Certification might help supply the lack of specialty education...however probably nothing will rectify the situation with the school. Unfortunately.

It is making many people upset, however. I mean, you can imagine if you've been a hard-edged ICU nurse for twenty years, you know you don't need the credentials, and you're going to resent the stress of sitting for the exam. Especially if you're a trauma nurse and you know that a bulk of the test is about advanced cardiac questions you never run into. I guess nothing is going to be that fine-tuned, however.

Monday, April 9, 2012

Don't talk politics

I figured out one way to ruin a conversation at the family Easter dinner: talk a nurse practitioner student's ear off about the doctorate of nursing practice.

The poor student I was probably cornering agreed with me that the doctorate shouldn't be required, but I think they were taken aback by how much I thought it was unnecessary. I felt kinda bad, because I don't usually declare a position on anything in casual conversation; let alone things that don't directly affect my immediate life. Maybe I'm just being nuts about it.

I think I should modify or clarify my position. I think a doctorate-level position is fine, possibly unnecessary or inefficient in today's (or any) market, but I'm also not "there", not at that level, and I don't know what the extra classtime and clinical orientation adds to the table.

I still think the American Academy of Colleges of Nursing looks like a lobby for expensive academic institutions, and I don't like how they're trying to squash the more efficient, less costly associate-level nursing colleges. I still think this is mainly driven by a spirit of competition with, or a desperate need for respect from, medical doctors. And that's obviously ridiculous.

I still think this has the potential to dry up the supply of potential nurse practitioners, anesthetists, and APNs. Why bother? The only benefit to this academic route over, say, medicine, will be if you already have a nursing degree and can continue along that route. That means not much new blood from high schools or colleges, from people outside of nursing.

In other news, Happy Easter!

Wednesday, March 28, 2012

Repeat c-sections vs. VBAC

Just wanted to draw attention to an excellent article over at S&S:

Science & Sensibility » Is Elective Repeat Cesarean Surgery Truly Safer Than Planned VBAC?

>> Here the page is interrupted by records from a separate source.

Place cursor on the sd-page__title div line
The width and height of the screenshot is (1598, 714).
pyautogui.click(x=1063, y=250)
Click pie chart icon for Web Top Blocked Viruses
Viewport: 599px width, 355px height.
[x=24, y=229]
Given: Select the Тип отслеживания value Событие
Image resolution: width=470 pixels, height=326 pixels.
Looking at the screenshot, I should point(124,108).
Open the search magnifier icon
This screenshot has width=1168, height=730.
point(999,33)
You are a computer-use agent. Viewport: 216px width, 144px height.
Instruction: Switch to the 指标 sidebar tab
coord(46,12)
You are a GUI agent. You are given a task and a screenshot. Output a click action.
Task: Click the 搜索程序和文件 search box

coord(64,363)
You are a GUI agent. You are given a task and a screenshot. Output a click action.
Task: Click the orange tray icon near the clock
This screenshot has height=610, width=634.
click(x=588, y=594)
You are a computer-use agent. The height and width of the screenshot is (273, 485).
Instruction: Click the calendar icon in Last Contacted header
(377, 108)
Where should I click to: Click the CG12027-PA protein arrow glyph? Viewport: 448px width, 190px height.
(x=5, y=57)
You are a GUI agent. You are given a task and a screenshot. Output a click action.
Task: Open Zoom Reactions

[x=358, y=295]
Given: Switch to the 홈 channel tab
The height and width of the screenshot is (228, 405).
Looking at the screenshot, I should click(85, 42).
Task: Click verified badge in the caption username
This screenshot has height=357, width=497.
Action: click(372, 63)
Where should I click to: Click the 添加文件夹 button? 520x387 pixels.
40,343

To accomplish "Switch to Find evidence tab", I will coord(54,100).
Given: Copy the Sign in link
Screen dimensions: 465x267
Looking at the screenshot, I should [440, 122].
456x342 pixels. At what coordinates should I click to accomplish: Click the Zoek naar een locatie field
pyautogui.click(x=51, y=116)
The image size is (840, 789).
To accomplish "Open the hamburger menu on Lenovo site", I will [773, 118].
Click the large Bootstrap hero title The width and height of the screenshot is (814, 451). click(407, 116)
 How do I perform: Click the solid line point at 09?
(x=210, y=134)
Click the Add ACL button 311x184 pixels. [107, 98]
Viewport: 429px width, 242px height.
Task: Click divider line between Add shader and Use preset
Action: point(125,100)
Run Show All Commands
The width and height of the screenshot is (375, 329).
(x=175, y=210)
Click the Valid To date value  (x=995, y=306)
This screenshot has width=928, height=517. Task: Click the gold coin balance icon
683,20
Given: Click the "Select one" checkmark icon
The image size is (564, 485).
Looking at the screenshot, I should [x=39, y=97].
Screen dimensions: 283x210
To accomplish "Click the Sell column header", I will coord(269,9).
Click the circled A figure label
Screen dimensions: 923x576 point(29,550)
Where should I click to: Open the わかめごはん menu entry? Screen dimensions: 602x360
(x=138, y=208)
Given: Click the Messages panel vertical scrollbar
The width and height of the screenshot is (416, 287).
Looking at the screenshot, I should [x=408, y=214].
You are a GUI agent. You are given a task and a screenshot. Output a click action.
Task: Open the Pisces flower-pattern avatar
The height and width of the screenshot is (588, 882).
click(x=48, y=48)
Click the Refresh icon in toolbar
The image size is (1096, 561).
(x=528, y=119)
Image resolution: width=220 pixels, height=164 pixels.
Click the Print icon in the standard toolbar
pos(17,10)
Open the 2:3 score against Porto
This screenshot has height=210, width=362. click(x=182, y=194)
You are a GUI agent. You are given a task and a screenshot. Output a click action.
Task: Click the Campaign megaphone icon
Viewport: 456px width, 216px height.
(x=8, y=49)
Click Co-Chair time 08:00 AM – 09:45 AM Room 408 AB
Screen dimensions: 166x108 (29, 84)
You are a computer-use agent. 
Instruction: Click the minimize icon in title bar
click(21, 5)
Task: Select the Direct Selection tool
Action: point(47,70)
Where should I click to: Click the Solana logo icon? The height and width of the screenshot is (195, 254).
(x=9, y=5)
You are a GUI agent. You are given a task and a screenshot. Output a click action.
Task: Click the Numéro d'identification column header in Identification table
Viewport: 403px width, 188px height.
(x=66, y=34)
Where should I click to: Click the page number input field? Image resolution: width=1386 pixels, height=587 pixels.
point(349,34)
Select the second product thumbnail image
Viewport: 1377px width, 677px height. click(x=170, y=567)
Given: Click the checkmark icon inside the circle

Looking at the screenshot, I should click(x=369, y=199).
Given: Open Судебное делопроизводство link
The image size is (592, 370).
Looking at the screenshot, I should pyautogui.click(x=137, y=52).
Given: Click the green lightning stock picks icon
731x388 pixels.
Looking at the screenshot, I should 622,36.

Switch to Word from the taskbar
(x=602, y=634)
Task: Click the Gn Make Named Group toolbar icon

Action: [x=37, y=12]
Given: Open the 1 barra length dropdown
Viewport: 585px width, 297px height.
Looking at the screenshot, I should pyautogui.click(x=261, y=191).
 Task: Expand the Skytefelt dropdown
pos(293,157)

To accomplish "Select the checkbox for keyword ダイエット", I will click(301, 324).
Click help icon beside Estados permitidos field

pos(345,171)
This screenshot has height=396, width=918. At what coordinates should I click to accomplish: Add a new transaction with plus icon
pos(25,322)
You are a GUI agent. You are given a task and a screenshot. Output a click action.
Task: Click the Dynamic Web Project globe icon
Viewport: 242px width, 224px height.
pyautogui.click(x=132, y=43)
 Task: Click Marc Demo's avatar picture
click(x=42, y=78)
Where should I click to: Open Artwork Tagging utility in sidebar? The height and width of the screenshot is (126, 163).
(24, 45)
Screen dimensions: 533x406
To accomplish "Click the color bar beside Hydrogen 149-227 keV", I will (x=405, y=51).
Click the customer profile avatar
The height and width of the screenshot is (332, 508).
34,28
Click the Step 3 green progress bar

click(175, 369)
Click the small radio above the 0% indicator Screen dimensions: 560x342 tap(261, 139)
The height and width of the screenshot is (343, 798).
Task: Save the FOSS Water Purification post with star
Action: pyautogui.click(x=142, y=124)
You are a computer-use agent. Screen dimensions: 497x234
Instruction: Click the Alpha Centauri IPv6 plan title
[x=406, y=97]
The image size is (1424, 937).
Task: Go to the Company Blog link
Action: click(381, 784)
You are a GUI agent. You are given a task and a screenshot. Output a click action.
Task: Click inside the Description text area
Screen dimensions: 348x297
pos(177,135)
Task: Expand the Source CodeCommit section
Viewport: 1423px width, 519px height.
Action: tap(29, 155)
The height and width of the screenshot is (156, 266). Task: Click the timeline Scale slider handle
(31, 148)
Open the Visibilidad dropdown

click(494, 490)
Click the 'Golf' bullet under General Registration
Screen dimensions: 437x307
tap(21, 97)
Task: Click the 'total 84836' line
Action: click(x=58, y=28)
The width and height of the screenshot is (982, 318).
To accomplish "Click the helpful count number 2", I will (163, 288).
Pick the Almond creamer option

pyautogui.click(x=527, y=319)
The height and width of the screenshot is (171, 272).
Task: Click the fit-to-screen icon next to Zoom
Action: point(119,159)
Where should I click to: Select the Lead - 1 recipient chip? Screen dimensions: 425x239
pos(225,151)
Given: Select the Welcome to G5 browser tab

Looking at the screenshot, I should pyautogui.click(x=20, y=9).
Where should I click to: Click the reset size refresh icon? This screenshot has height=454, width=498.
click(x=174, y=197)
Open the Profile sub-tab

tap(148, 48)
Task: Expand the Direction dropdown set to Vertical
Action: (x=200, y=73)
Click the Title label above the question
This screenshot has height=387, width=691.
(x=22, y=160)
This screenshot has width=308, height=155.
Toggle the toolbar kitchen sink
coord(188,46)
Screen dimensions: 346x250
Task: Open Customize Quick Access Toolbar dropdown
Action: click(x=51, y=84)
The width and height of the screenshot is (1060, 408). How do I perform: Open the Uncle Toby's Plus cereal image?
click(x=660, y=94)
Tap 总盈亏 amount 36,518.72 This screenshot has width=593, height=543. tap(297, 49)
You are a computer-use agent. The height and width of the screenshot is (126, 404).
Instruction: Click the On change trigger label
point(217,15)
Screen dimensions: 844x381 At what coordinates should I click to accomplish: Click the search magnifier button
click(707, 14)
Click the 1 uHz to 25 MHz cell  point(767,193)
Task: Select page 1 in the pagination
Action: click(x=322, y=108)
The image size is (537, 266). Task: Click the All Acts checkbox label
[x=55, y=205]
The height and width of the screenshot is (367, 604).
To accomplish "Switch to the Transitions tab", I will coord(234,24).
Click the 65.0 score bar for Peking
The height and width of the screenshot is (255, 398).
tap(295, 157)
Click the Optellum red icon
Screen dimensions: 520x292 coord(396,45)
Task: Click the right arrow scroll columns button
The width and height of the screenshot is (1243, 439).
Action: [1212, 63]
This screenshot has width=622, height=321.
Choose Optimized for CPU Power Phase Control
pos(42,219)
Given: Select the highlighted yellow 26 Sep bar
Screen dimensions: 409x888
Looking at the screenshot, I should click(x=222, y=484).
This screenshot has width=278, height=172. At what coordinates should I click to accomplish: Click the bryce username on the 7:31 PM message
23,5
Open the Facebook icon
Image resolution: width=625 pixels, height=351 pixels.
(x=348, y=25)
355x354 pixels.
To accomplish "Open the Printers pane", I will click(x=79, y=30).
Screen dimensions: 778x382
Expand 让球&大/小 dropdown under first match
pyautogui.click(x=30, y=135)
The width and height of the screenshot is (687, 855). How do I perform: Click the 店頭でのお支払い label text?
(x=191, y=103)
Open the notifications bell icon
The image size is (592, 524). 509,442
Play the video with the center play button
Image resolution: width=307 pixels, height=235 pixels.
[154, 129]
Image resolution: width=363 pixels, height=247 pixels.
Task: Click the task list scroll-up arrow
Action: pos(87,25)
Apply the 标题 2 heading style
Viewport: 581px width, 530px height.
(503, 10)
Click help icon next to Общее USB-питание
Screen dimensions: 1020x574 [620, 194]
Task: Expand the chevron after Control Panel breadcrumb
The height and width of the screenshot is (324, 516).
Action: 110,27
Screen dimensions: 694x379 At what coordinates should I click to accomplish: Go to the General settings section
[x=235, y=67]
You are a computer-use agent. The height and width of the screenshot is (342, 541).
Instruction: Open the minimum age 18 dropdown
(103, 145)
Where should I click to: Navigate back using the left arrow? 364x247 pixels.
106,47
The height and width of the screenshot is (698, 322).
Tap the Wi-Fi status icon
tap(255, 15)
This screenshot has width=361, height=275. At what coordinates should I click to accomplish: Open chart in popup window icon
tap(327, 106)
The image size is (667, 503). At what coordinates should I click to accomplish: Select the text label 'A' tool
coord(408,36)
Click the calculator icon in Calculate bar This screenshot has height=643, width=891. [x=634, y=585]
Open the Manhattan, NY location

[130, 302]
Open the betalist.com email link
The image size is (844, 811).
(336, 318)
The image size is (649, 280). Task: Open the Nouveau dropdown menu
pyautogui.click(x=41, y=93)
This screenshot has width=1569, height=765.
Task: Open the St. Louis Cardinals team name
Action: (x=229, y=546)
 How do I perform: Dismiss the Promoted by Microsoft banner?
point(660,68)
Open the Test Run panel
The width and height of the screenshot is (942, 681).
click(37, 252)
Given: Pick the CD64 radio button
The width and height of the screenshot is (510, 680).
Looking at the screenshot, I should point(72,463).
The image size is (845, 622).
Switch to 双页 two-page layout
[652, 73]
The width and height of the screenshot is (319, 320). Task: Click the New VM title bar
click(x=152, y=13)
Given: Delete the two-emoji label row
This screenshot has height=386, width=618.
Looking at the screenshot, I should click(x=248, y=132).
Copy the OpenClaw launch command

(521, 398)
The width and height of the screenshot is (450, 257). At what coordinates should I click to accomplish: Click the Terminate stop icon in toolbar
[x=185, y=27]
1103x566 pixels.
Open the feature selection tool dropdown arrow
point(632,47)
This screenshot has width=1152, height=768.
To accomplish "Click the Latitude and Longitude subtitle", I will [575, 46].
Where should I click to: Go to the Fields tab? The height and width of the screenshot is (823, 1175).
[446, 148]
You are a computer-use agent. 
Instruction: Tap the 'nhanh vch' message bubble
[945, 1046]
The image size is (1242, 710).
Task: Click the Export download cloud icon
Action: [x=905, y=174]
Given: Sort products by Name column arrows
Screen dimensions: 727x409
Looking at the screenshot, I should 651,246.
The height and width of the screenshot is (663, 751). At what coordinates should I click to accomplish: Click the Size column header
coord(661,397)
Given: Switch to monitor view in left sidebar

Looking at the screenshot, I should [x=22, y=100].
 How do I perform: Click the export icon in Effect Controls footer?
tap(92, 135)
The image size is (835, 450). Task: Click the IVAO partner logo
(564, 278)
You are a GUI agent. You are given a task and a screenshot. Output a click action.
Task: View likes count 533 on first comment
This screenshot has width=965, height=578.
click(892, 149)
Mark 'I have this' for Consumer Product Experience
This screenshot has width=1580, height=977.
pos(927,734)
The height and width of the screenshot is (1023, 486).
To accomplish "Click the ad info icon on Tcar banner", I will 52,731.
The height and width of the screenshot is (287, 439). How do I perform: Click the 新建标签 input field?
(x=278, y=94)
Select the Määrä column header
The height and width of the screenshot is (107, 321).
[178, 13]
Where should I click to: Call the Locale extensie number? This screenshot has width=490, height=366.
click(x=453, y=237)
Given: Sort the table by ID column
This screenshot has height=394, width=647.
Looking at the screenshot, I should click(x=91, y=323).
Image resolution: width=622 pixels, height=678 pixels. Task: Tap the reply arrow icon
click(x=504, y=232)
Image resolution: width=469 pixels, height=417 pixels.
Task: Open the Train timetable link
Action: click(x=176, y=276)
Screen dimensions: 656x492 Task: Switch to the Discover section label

The short version is that in recent studies a vaginal birth after cesarean only has a marginally higher absolute risk over repeat c-sections. And this risk might be attributable to modifiable obstetric practices, like using induction drugs which are known to cause uterine rupture (!). The risk seems higher among practitioners who frequently abandon VBAC attempts and resort to a c-section--leading to, I would imagine, a higher instance of hemorrhage during an intrapartum (in-labor) c-section?

And none of the recent studies have taken the long-term effects of the cumulative scarring of repeat c-sections. I know some women who have had five, six, or seven repeat elective c-sections (I call them automatic c-sections), all because of an initial section. I know this is anecdotal, but some of the women certainly had problems later on, whether with their labors or with their babies. Makes sense.